Your instructions: Among the records below, find the line that has "Click the timeline zoom-in magnifier icon"; from there, give the lines again exactly, and stop after the line that has "You are a computer-use agent. 942x1193".

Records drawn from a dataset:
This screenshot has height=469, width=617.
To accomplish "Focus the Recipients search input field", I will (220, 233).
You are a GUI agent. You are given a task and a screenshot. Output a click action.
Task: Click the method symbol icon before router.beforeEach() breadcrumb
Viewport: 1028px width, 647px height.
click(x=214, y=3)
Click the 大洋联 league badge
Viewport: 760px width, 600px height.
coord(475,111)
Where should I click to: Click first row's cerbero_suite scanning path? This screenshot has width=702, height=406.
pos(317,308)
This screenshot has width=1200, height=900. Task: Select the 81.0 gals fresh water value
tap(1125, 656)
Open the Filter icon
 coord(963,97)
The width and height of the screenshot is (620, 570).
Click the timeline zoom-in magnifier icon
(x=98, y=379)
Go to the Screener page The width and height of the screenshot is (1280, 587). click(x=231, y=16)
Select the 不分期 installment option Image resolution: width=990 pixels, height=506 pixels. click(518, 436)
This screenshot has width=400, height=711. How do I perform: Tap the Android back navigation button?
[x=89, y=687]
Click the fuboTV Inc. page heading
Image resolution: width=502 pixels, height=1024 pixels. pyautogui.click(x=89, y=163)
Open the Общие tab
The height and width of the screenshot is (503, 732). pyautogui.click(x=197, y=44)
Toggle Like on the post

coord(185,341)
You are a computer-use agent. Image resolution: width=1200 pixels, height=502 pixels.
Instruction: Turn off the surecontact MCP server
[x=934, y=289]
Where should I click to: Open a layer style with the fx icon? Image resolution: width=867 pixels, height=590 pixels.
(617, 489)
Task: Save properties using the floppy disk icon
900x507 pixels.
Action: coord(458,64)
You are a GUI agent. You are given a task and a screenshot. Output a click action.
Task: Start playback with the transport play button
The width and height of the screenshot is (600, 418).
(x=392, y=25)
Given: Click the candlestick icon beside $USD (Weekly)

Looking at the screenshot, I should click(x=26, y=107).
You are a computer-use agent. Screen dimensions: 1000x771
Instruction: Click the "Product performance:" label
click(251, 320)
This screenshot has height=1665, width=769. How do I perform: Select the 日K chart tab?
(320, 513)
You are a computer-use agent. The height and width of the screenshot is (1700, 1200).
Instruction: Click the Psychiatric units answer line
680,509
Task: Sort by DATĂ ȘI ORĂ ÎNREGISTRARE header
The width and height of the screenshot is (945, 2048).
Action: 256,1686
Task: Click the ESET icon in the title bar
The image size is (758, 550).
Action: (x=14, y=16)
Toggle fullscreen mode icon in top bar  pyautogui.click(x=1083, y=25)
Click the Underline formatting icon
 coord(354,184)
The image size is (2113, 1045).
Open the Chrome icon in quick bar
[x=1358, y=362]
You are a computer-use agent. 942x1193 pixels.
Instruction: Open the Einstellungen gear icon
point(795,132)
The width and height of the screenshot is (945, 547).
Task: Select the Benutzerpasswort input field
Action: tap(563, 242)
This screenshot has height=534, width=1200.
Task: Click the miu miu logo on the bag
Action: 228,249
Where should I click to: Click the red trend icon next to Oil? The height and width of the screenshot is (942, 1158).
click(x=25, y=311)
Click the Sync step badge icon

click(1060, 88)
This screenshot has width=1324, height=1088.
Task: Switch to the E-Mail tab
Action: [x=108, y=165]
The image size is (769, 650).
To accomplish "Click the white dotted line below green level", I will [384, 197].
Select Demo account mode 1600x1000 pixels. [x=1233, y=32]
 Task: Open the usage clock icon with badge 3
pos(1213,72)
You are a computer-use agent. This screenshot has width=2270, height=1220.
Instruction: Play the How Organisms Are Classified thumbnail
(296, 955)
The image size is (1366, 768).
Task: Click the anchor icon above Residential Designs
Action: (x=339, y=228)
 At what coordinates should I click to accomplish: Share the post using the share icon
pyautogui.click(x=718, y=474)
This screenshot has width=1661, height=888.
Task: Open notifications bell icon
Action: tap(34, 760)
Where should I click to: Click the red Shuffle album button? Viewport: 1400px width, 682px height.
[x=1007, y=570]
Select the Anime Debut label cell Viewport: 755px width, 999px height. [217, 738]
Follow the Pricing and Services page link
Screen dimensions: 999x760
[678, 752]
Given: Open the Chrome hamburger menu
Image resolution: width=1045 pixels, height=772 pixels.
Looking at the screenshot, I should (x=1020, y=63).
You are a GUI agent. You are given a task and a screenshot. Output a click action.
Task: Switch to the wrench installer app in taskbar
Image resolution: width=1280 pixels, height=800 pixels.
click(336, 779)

Solved problem:
Click the timeline zoom-in magnifier icon
(x=98, y=379)
Go to the Screener page The width and height of the screenshot is (1280, 587). click(x=231, y=16)
Select the 不分期 installment option Image resolution: width=990 pixels, height=506 pixels. click(518, 436)
This screenshot has width=400, height=711. How do I perform: Tap the Android back navigation button?
[x=89, y=687]
Click the fuboTV Inc. page heading
Image resolution: width=502 pixels, height=1024 pixels. pyautogui.click(x=89, y=163)
Open the Общие tab
The height and width of the screenshot is (503, 732). pyautogui.click(x=197, y=44)
Toggle Like on the post

coord(185,341)
You are a computer-use agent. Image resolution: width=1200 pixels, height=502 pixels.
Instruction: Turn off the surecontact MCP server
[x=934, y=289]
Where should I click to: Open a layer style with the fx icon? Image resolution: width=867 pixels, height=590 pixels.
(617, 489)
Task: Save properties using the floppy disk icon
900x507 pixels.
Action: coord(458,64)
You are a GUI agent. You are given a task and a screenshot. Output a click action.
Task: Start playback with the transport play button
The width and height of the screenshot is (600, 418).
(x=392, y=25)
Given: Click the candlestick icon beside $USD (Weekly)

Looking at the screenshot, I should click(x=26, y=107).
You are a computer-use agent. Screen dimensions: 1000x771
Instruction: Click the "Product performance:" label
click(251, 320)
This screenshot has height=1665, width=769. How do I perform: Select the 日K chart tab?
(320, 513)
You are a computer-use agent. The height and width of the screenshot is (1700, 1200).
Instruction: Click the Psychiatric units answer line
680,509
Task: Sort by DATĂ ȘI ORĂ ÎNREGISTRARE header
The width and height of the screenshot is (945, 2048).
Action: 256,1686
Task: Click the ESET icon in the title bar
The image size is (758, 550).
Action: (x=14, y=16)
Toggle fullscreen mode icon in top bar  pyautogui.click(x=1083, y=25)
Click the Underline formatting icon
 coord(354,184)
The image size is (2113, 1045).
Open the Chrome icon in quick bar
[x=1358, y=362]
You are a computer-use agent. 942x1193 pixels.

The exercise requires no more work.